In the simulated example below we use the included data file “data_312.ghd”. The goal is to see if a gene can be located by testing for association with a set of markers that surround the gene. The 200 markers are single nucleotide polymorphisms, each being one of homozygous 0/0, 1/1 or heterozygous 0/1. If we use regular recursive partitioning, we can subset the population by each gene one of four ways: {{0/0}{0/1} {1/1}}, {{0/0, 0/1} {1/1}}, {{0/0, 1/1} {0/1}}, {{0/0} {0/1, 1/1}}. We see below at left a log plot of the p-value of the optimal split for each marker versus marker location. We see that the signal around marker 22 cannot be pulled out by usual recursive partitioning methods. However, when we perform haplotype trend regression, with a moving window of 5 genetic markers (and estimating the haplotype frequencies using the CHM method), we see in the plot at right that the signal around marker 27 is highly significant, with p< 10-14. We see that single marker effects do not carry enough information to describe the underlying genetic variation, but that HTR has the power to do so.


[Picture]
Figure 26.1: Plotting P value with recursive partitioning.


[Picture]
Figure 26.2: Plotting P value with Haplotype Trend Regression

26.7.2.1 Left-Out Haplotypes

The set of all possible haplotypes for a given set of markers essentially forms a number of categories. Whether a given chromosome of any given patient has a haplotype may be thought of as a dummy variable being one or zero for the “category” corresponding to that haplotype. Therefore, just as one category is left out of the assignment to dummy variables when a typical categorical variable undergoes regression, HelixTree leaves out at least one of the possible haplotypes from a haplotype trend regression, since the value of any haplotype’s frequency is determined by the frequency values of all of the other haplotypes.

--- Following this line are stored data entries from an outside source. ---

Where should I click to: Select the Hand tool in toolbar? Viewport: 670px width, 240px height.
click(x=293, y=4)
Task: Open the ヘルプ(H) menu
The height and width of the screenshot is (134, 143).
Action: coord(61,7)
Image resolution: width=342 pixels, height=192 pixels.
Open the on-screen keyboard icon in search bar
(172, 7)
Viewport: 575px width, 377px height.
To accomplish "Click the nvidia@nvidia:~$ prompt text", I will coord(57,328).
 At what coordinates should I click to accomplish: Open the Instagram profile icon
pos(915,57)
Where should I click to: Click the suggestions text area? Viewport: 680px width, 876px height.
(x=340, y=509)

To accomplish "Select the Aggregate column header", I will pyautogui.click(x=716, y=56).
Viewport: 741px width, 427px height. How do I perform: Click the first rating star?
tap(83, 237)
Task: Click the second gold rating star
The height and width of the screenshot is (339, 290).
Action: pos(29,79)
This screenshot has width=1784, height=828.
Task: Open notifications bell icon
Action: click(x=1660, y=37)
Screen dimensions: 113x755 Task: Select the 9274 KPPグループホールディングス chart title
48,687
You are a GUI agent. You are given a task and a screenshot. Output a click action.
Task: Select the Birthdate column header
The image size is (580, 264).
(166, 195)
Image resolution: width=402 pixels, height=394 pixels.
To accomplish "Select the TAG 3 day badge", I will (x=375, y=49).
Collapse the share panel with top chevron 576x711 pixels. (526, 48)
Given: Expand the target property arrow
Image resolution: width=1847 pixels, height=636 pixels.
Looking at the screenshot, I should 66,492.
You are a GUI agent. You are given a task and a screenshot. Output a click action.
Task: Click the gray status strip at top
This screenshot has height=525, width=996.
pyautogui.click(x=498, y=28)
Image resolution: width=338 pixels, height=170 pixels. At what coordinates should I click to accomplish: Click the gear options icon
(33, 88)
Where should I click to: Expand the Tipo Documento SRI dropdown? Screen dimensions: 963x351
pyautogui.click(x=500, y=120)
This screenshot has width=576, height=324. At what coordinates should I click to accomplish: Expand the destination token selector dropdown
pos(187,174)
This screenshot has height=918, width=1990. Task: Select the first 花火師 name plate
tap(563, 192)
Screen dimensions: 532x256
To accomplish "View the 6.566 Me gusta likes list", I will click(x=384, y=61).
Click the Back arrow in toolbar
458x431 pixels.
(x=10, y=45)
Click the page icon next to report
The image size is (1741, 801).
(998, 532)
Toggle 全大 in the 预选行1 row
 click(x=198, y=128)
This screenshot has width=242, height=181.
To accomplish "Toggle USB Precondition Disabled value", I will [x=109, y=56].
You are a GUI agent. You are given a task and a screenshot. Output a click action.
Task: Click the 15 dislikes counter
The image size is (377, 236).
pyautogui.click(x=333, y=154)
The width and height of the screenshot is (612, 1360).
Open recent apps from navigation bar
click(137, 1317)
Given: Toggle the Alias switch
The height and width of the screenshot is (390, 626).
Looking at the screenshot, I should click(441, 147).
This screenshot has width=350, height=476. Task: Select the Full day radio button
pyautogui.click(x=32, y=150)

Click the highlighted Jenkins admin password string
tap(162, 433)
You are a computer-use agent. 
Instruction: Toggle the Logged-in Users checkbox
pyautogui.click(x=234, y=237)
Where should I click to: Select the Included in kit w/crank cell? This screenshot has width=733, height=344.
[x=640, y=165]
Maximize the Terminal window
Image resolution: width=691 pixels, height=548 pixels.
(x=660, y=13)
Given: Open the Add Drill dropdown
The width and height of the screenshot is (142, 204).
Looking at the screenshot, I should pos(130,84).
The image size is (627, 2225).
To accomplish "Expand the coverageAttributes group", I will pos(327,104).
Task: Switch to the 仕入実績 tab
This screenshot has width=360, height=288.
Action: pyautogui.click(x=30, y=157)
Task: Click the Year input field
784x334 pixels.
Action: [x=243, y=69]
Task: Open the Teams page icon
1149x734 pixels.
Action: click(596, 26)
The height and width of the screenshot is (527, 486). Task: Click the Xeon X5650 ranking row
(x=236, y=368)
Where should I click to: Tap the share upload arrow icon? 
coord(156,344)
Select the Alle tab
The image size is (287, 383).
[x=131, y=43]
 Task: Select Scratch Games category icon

Even though one patient may have up to two different haplotypes, and even though HelixTree assesses frequencies for the various haplotypes, HelixTree still leaves out at least one of the haplotypes from the analysis, because there is a co-dependency of any haplotype’s frequency on that of all of the others.

26.7.2.2 Rare Haplotypes

If no haplotype is determined to be “rare”, that is, all haplotypes have been determined to have a frequency of at least the Minimum haplotype frequency that may be specified in the options, then the last haplotype (alphabetically sorted) is (arbitrarily) left out.

However, if one haplotype is determined to be “rare”, that is, exactly one haplotype has been determined to have a frequency of less than the Minimum haplotype frequency that may be specified in the options, that haplotype will be left out of the regression analysis. This is because the frequency estimated for that haplotype is presumably less reliable than the frequencies estimated for the other haplotypes.

If more than one haplotype is determined to be “rare”, then all such haplotypes will be lumped into one category, called “Rare Haps”, and that category will be left out of the regression analysis. This is for the same reason–namely, that the frequency estimated for that category is presumably less reliable than the frequencies estimated for the other categories (haplotypes).